--- Exercise directions ---
Read the passage below on Python dict subclasses and decide whether each statement agrees with it: (a) the code sketch applies the key transformation to dict itself as well as to its subclasses; (b) the quoted docs allow __missing__ to be an instance variable; (c) the quoted docs say __missing__ is new in version 2.5. For each, answer yes or no and quote the words from the passage that decide it.

--- Passage ---
#####
2013-10-07 Thread Ethan Furman

On 10/07/2013 02:24 PM, Steven D'Aprano wrote:

On Fri, Oct 04, 2013 at 11:06:15PM +0200, Victor Stinner wrote:

if type(self) is not dict:
 # This only applies to subclasses, not dict itself.
 try:
 transform = type(self).__transform__
 except AttributeError:
 pass
 else:
 key = transform(key)
# now use the key as usual


Am I barking up the wrong tree? Would this slow down dict access too
much?


Considering that __transform__ would usually not exist, and triggered 
exceptions are costly, I think it would.

From the docs[1]:

(10)
If a subclass of dict defines a method __missing__, if the key k is not present, the a[k] operation calls that 
method with the key k as argument. The a[k] operation then returns or raises whatever is returned or raised by the 
__missing__(k) call if the key is not present. No other operations or methods invoke __missing__(). If __missing__ is 
not defined, KeyError is raised. __missing__ must be a method; it cannot be an instance variable. For an example, see 
collections.defaultdict. New in version 2.5.
#####
--- Information supplied ---
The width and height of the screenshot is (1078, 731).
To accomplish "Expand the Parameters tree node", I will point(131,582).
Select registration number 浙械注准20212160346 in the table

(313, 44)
#####
--- Response to the task ---
(a) No: "This only applies to subclasses, not dict itself."
(b) No: "__missing__ must be a method; it cannot be an instance variable."
(c) Yes: "New in version 2.5."